- **BRIEF**
The line containing "Click the blue Feuchte A. legend square" marks the start. Restate it and every following line through the end of the records exactly, and nothing else, leaving out the pictures.

- **RECORDS PROVIDED**
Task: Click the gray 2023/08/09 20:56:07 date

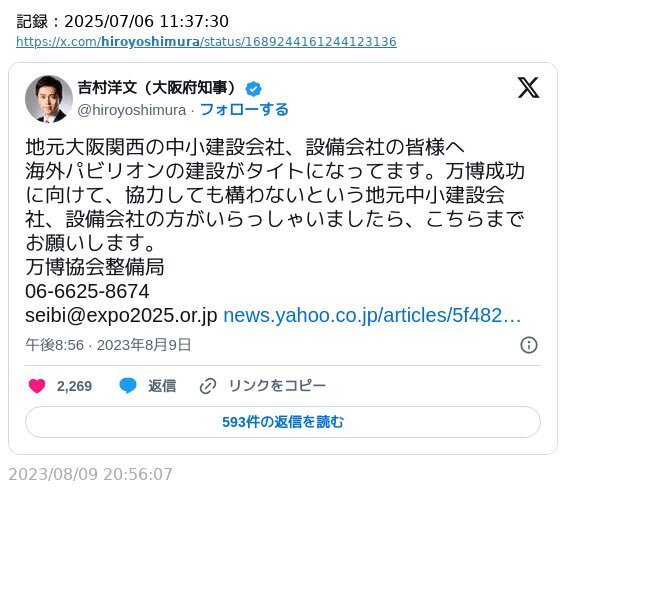Action: tap(90, 475)
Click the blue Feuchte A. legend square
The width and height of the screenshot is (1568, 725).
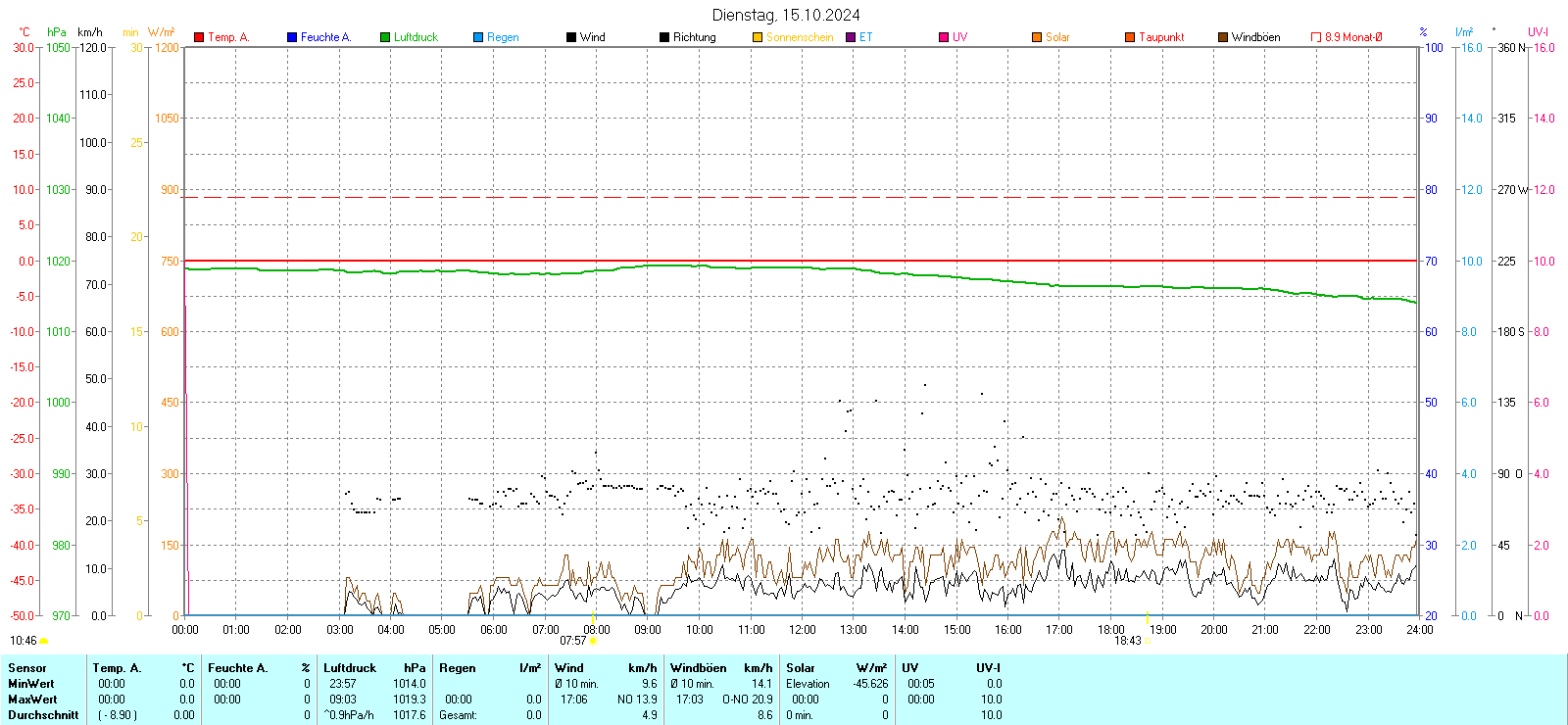[x=292, y=37]

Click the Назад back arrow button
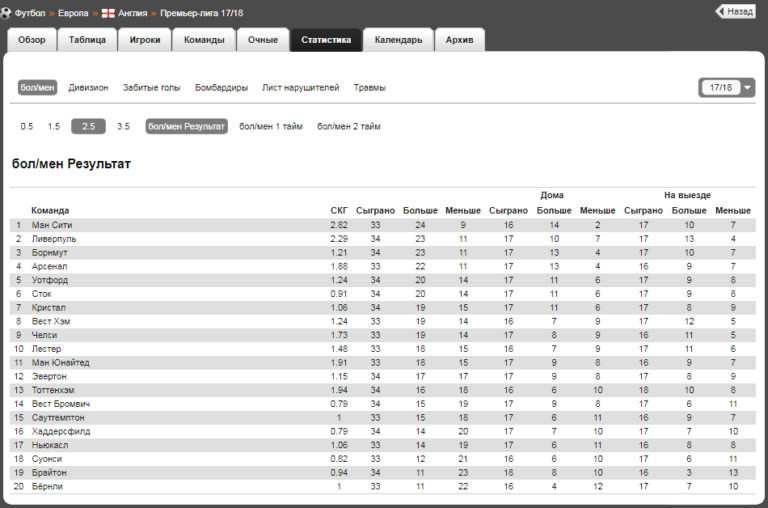click(x=735, y=12)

- **REPLY TO THE EXERCISE**
Click the blue Feuchte A. legend square
The width and height of the screenshot is (1568, 725).
[x=292, y=37]

Click the Назад back arrow button
click(x=735, y=12)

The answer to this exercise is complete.